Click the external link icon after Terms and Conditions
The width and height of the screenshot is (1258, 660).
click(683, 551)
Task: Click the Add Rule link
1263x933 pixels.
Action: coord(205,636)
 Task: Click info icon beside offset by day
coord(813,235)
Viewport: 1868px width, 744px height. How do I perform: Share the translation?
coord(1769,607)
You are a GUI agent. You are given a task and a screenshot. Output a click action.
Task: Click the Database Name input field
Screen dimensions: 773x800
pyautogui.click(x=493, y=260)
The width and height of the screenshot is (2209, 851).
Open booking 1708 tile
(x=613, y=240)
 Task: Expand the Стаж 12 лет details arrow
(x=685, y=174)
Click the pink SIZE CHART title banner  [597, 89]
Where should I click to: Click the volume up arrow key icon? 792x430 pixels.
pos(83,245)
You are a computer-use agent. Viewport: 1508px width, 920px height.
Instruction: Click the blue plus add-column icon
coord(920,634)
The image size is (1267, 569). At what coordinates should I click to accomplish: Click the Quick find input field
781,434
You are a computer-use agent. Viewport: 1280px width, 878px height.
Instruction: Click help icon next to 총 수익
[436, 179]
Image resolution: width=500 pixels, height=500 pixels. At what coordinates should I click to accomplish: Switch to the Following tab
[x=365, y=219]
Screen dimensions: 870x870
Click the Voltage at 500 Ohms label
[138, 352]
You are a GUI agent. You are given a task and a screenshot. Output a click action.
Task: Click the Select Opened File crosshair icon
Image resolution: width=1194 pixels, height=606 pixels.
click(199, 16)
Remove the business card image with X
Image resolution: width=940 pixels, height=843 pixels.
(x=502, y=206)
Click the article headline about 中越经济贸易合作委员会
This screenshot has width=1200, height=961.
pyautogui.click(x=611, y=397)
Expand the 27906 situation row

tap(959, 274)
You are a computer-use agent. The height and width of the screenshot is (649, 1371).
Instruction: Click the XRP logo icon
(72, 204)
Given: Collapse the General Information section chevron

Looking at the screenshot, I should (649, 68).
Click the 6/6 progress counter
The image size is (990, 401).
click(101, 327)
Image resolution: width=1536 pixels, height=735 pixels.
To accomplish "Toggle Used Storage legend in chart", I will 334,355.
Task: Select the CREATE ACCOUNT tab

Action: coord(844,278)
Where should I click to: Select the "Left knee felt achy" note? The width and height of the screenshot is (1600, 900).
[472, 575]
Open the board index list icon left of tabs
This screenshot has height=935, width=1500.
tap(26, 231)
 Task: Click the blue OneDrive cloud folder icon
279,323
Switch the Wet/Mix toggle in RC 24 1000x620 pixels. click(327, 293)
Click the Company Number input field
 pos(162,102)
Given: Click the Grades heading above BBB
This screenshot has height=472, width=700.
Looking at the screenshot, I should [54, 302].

-------------------------

● WORK INSTRUCTIONS: Write out every entry again, exactly as it appears.

● SOLVED EXERCISE:
Click the external link icon after Terms and Conditions
The width and height of the screenshot is (1258, 660).
click(683, 551)
Task: Click the Add Rule link
1263x933 pixels.
Action: coord(205,636)
 Task: Click info icon beside offset by day
coord(813,235)
Viewport: 1868px width, 744px height. How do I perform: Share the translation?
coord(1769,607)
You are a GUI agent. You are given a task and a screenshot. Output a click action.
Task: Click the Database Name input field
Screen dimensions: 773x800
pyautogui.click(x=493, y=260)
The width and height of the screenshot is (2209, 851).
Open booking 1708 tile
(x=613, y=240)
 Task: Expand the Стаж 12 лет details arrow
(x=685, y=174)
Click the pink SIZE CHART title banner  [597, 89]
Where should I click to: Click the volume up arrow key icon? 792x430 pixels.
pos(83,245)
You are a computer-use agent. Viewport: 1508px width, 920px height.
Instruction: Click the blue plus add-column icon
coord(920,634)
The image size is (1267, 569). At what coordinates should I click to accomplish: Click the Quick find input field
781,434
You are a computer-use agent. Viewport: 1280px width, 878px height.
Instruction: Click help icon next to 총 수익
[436, 179]
Image resolution: width=500 pixels, height=500 pixels. At what coordinates should I click to accomplish: Switch to the Following tab
[x=365, y=219]
Screen dimensions: 870x870
Click the Voltage at 500 Ohms label
[138, 352]
You are a GUI agent. You are given a task and a screenshot. Output a click action.
Task: Click the Select Opened File crosshair icon
Image resolution: width=1194 pixels, height=606 pixels.
click(199, 16)
Remove the business card image with X
Image resolution: width=940 pixels, height=843 pixels.
(x=502, y=206)
Click the article headline about 中越经济贸易合作委员会
This screenshot has width=1200, height=961.
pyautogui.click(x=611, y=397)
Expand the 27906 situation row

tap(959, 274)
You are a computer-use agent. The height and width of the screenshot is (649, 1371).
Instruction: Click the XRP logo icon
(72, 204)
Given: Collapse the General Information section chevron

Looking at the screenshot, I should (649, 68).
Click the 6/6 progress counter
The image size is (990, 401).
click(101, 327)
Image resolution: width=1536 pixels, height=735 pixels.
To accomplish "Toggle Used Storage legend in chart", I will 334,355.
Task: Select the CREATE ACCOUNT tab

Action: coord(844,278)
Where should I click to: Select the "Left knee felt achy" note? The width and height of the screenshot is (1600, 900).
[472, 575]
Open the board index list icon left of tabs
This screenshot has height=935, width=1500.
tap(26, 231)
 Task: Click the blue OneDrive cloud folder icon
279,323
Switch the Wet/Mix toggle in RC 24 1000x620 pixels. click(327, 293)
Click the Company Number input field
 pos(162,102)
Given: Click the Grades heading above BBB
This screenshot has height=472, width=700.
Looking at the screenshot, I should [54, 302].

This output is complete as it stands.